En absence d’élevage
Un frein à lever
En systèmes de grandes cultures sans élevage, la gestion de la fertilité est délicate. Les cultures exportent des minéraux et le retour à la terre de la fertilité n’est pas assuré par l’atelier d’élevage. Cette problématique agronomique est l’un des freins qui explique en partie pourquoi la conversion des systèmes de grandes cultures est plus difficile. Toutefois, des leviers agronomiques existent pour mieux équilibrer la fertilité.
Le règlement bio européen autorise par ailleurs une liste de fertilisants issus de filières bio et non bio. Ce règlement s’est durci récemment, avec une exclusion des effluents issus « d’élevages industriels » à partir de certains seuils (1). Une définition harmonisée de « l’élevage industriel » est encore attendue pour une mise en application au premier janvier 2022.
Les solutions
Prairie temporaire de légumineuses
Le levier agronomique le plus utilisé pour entretenir la fertilité des sols en agriculture biologique est d’investir dans une prairie temporaire de deux ou trois ans de légumineuses (luzerne ou trèfle avec ou sans graminée) comme tête de rotation.

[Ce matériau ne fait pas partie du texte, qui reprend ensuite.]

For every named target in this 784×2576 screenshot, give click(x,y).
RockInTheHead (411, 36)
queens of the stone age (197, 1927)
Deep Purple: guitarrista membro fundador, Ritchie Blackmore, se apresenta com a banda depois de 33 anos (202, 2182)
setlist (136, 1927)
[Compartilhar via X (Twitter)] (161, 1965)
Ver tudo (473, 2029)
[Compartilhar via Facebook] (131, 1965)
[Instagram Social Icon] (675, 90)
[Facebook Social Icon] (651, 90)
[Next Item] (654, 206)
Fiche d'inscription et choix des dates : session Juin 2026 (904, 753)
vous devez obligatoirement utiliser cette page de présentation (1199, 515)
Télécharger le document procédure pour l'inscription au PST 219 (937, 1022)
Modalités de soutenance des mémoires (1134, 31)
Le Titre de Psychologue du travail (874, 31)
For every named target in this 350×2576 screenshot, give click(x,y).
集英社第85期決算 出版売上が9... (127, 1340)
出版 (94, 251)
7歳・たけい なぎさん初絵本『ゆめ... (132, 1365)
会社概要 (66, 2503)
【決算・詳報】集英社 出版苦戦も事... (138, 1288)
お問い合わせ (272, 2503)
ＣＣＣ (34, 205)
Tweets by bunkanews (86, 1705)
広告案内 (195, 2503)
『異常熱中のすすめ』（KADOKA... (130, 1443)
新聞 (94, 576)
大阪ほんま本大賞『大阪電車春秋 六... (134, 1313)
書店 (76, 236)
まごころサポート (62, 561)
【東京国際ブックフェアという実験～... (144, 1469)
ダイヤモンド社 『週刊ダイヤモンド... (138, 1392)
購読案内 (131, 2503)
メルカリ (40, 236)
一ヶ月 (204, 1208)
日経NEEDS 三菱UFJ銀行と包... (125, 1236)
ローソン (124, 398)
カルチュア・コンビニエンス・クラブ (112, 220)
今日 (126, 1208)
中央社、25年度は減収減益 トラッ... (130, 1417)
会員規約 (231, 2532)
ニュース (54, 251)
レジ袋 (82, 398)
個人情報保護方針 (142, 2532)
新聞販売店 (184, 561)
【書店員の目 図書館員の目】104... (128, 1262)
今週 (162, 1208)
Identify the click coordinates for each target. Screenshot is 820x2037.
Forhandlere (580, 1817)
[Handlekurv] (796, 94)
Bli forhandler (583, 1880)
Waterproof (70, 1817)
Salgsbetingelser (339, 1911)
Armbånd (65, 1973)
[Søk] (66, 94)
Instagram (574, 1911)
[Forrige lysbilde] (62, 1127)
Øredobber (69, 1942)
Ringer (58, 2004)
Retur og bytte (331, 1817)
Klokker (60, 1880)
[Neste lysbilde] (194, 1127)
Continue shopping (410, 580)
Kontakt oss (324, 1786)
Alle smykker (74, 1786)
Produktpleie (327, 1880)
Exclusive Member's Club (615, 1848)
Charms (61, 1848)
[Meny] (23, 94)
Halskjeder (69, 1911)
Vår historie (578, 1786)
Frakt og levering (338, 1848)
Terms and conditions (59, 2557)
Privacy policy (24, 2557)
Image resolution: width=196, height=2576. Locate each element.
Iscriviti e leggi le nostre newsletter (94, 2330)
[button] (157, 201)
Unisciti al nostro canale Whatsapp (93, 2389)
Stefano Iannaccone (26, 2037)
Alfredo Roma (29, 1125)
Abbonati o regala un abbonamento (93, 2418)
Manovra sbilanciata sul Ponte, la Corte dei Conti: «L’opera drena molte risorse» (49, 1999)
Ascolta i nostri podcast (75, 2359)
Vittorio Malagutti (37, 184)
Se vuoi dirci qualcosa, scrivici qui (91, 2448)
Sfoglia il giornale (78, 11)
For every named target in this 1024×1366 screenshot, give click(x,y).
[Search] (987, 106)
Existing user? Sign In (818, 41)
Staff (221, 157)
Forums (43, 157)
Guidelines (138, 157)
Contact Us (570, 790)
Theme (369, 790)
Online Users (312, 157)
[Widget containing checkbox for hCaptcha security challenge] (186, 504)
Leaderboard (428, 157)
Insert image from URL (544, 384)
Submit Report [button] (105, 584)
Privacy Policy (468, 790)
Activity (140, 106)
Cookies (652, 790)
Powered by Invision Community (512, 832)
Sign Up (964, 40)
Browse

La culture fauchée plusieurs fois aura pour effet de nettoyer la parcelle des adventices tout en séquestrant de l’azote dans le sol. Ce couvert à enracinement profond mobilise le stock de minéraux des profondeurs (calcium, magnésium, potassium, phosphore) et le remonte en partie en surface par les exsudats et les résidus végétaux ramenés au sol. Il enrichit également celui-ci en matière organique. Le couvert est broyé ou exporté comme fertilisant sur d’autres parcelles. Il peut aussi être exporté en vert comme aliment pour des éleveurs, en échange ou non de fumier.
Le pâturage par un troupeau itinérant est une autre solution.
Couverts généralisés
Dans certains cas, la fertilité est gérée en l’absence de prairie temporaire, lorsque le climat ou l’irrigation permettent l’alternance avec des cultures de printemps (régions Midi-Pyrénées, Picardie, Poitou-Charentes).
Dans tous les cas, le recours aux couverts intermédiaires est généralisé tant les apports de fertilité sont bénéfiques. De même, les cultures de légumineuses, pures ou associées, sont introduites à des moments clés de la rotation.
Apports extérieurs
Nourrir le sol
Quel que soit le système envisagé, l’exportation des récoltes conduit à des pertes minéralogiques nettes dans les sols à plus ou moins longue échéance, malgré des dépôts de fertilité qui peuvent venir du vent ou des pluies.
Des apports extérieurs sont donc nécessaires et même rentables, du moins pour la fertilisation en phosphore, selon des essais d’Arvalis. Ces apports doivent répondre à la logique du règlement bio de nourrir le sol avant de nourrir la plante. Les formes apportées ne sont ainsi jamais des formes assimilables à 100 % rapidement.
Différentes sources
L’achat de ces intrants (vinasses, fientes, digestats, composts…) se fait en fonction du coût et de l’opportunité liée à la proximité d’un gisement.
En grandes cultures bio, il est reconnu que la fertilité se raisonne à l’échelle du territoire, plus qu’à l’échelle de l’exploitation elle-même. Certains systèmes en bio ont sécurisé leur fertilité autour d’un méthaniseur à la ferme. L’approvisionnement de ces méthaniseurs par des ressources extérieures est encadré (1). Des engrais compactés en bouchons sont également disponibles sur le marché. Depuis une dizaine d’années, des produits granulés à plus de 10 % d’azote sont commercialisés. Ils sont aujourd’hui contestés du fait de l’opacité du mode de production et de leur provenance (Chine).
Alexis Dufumier
(1) Engrais inscrits à l’annexe II du règlement (UE) 2018/848.